Меерхоф рассказывал Мултиваку:
— В доброе старое время королевский шут однажды увидел, что король умывается, согнувшись в три погибели над лоханью. Развеселившийся шут изо всех сил пнул священную королевскую особу ногой в зад. Король в ярости повелел казнить дерзкого па месте, но тут же сменил гнев на милость и обещал простить шута, если тот ухитрится принести извинение, еще более оскорбительное, чем сам проступок. Осужденный лишь на миг задумался, потом сказал: «Умоляю ваше величество о пощаде. Я ведь не знал, что это были вы. Мне показалось, будто это королева».
Меерхоф собирался перейти к следующему анекдоту, но тут его вызвали.
Собственно говоря, даже не вызвали. Гроссмейстеров никто никуда не вызывает. Просто пришла записка с сообщением, что начальник отдела Траск очень хотел бы повидаться с гроссмейстером Меерхофом, если гроссмейстеру Меерхофу не трудно уделить ему несколько минут.
Меерхоф мог безнаказанно швырнуть записку в угол и по-прежнему заниматься своим делом. Он не был обязан соблюдать дисциплину.
С другой стороны, если бы он так поступил, к нему бы продолжали приставать, бесспорно со всей почтительностью, но продолжали бы.
Поэтому он перевел активированные цепи Мултивака в нейтральную позицию и включил блокировку. На двери он вывесил табличку «Опасный эксперимент», чтобы никто не посмел войти в его отсутствие, и ушел в кабинет Траска.
Траск кашлянул, чуть заробев под мрачной беспощадностью гроссмейстерского взгляда. Он сказал:
— К моему великому сожалению, гроссмейстер, у нас до сих пор не было случая познакомиться.
— Я перед вами регулярно отчитываюсь, — сухо возразил Меерхоф.
Траск задумался, что же кроется за пронзительным, горящим взглядом собеседника. Ему трудно было представить себе, как темноволосый Меерхоф, с тонкими чертами лица, внутренне натянутый как тетива, хотя бы на время перевоплощается в рубаху-парня и рассказывает смешные байки.
— Отчеты — это официальное знакомство, — ответил он. Я… мне дали понять, что вы знаете удивительное множество анекдотов.
— Я остряк, сэр. Люди так и выражаются. Остряк.
— При мне никто так не выражался, гроссмейстер. Мне говорили…

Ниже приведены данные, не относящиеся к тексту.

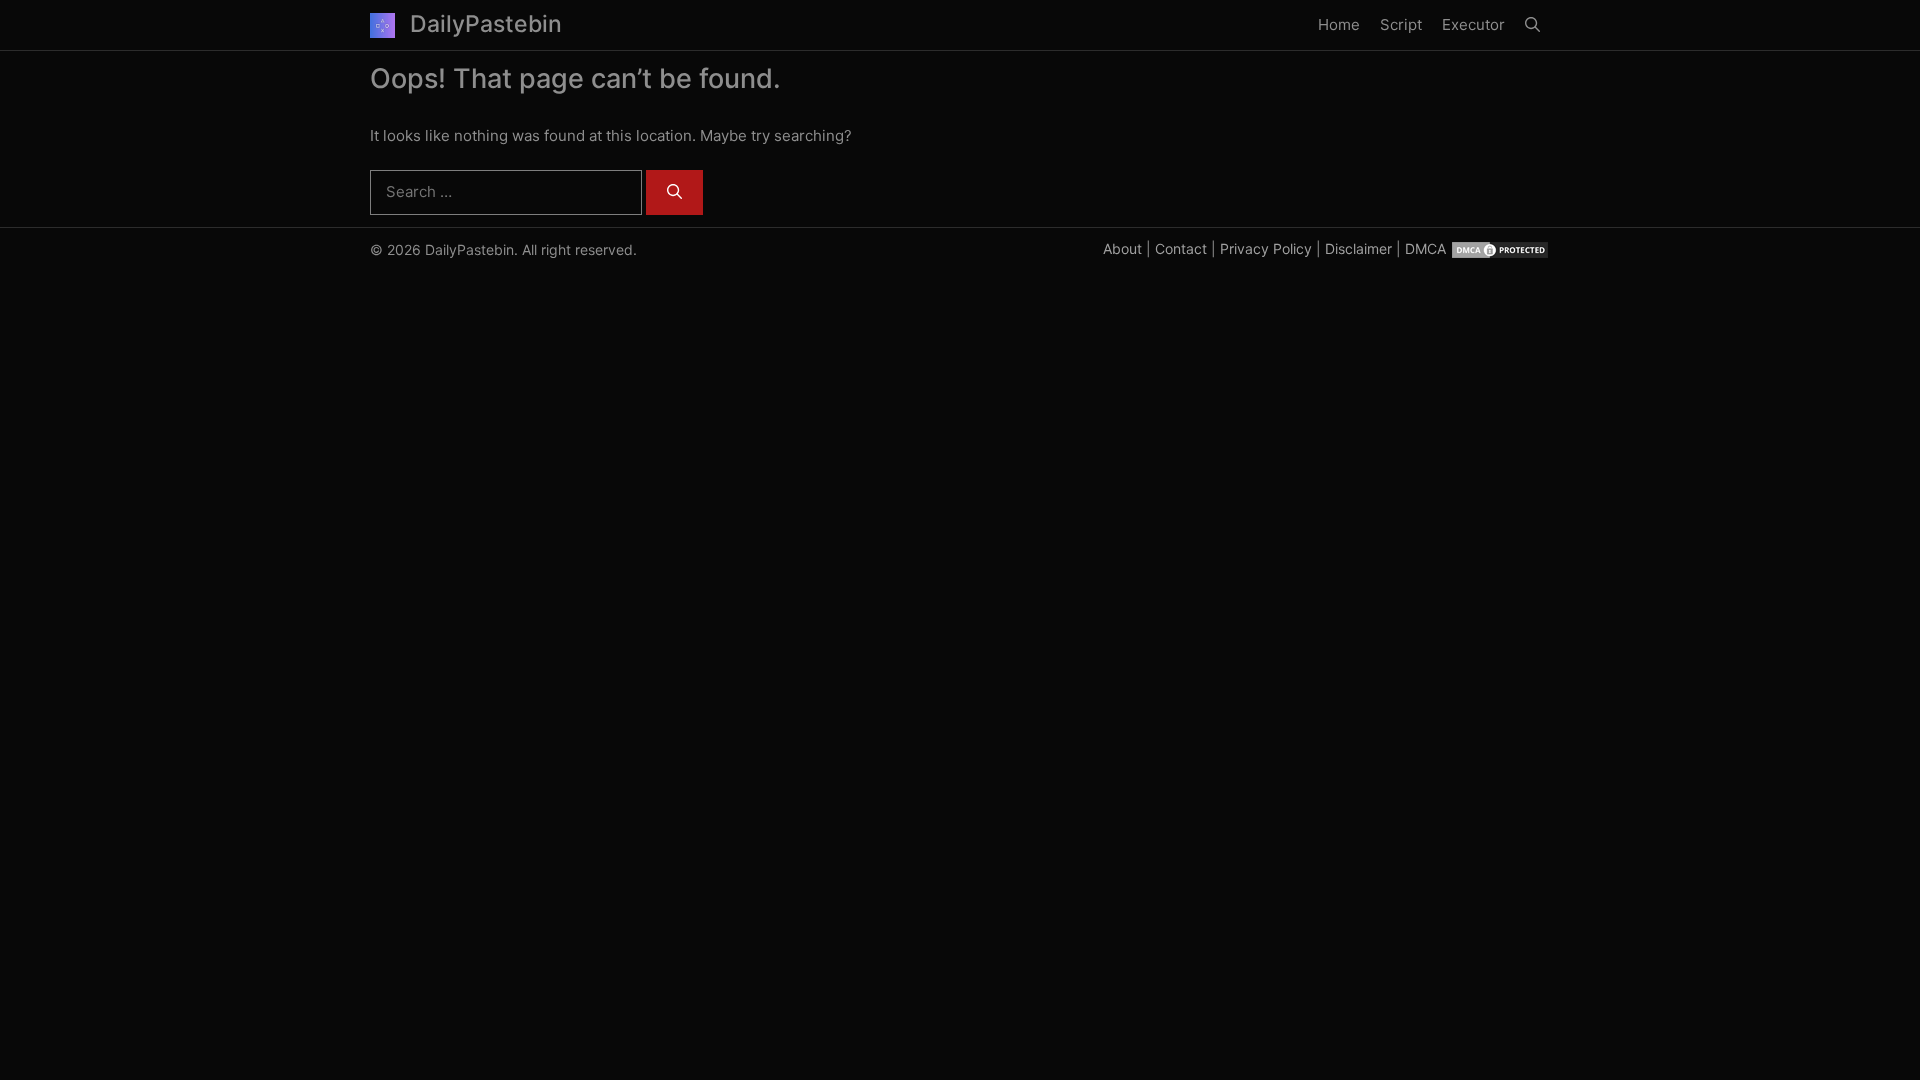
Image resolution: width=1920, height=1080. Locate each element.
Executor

— Да черт с ними! Мне все равно, кто что говорит. Послушайте, Траск, хотите анекдот? — Он навалился на письменный стол, сощурив глаза.
— Ради бога… Конечно, хочу, — сказал Траск, силясь говорить искренним тоном.
— Ладно. Вот вам анекдот. Миссис Джонс разглядывает карточку с предсказанием судьбы, выпавшую из автоматических весов, куда бросил медяк ее муж, и говорит: «Тут написано, Джордж, что ты учтив, умен, дальновиден, трудолюбив и нравишься женщинам». С этими словами она перевернула карточку и прибавила: «Вес тоже переврали».
Траск засмеялся. Удержаться было почти невозможно. Меерхоф так удачно воспроизвел надменную презрительность в голосе женщины, так похоже скорчил мину под стать голосу, что уполномоченный ФБР невольно развеселился.
— Почему вам смешно? — резко спросил Меерхоф.
— Прошу прощения, — опомнился Траск.
— Я спрашиваю, почему вам смешно? Над чем вы смеетесь?
— Да вот, — ответил Траск, стараясь не терять благоразумия, — последняя фраза представила все предыдущее в новом свете. Неожиданность…
— Странно, — сказал Меерхоф, — ведь я изобразил мужа, которого оскорбляет жена; брак до того неудачен, что жена убеждена, будто у ее мужа вообще нет достоинств. А вы смеетесь. Окажись вы на месте мужа, было бы вам смешно?
На мгновение он задумался, потом продолжал:
— Подумайте над другим анекдотом, Траск. Некий шотландец опоздал на службу на сорок минут. Его вызвали к начальству для объяснений. «Я хотел почистить зубы, — оправдывался шотландец, — но слишком сильно надавил на тюбик, и вся паста вывалилась наружу. Пришлось заталкивать ее обратно в тюбик, а это отняло уйму времени».
Траск попытался сохранить бесстрастие, но у пего ничего не вышло. Ему не удалось скрыть усмешки.
— Значит, тоже смешно, — сказал Меерхоф. — Разные глупости. Все смешно.
— Ну, знаете ли, — заметил Траск, — есть масса книг, посвященных анализу юмора.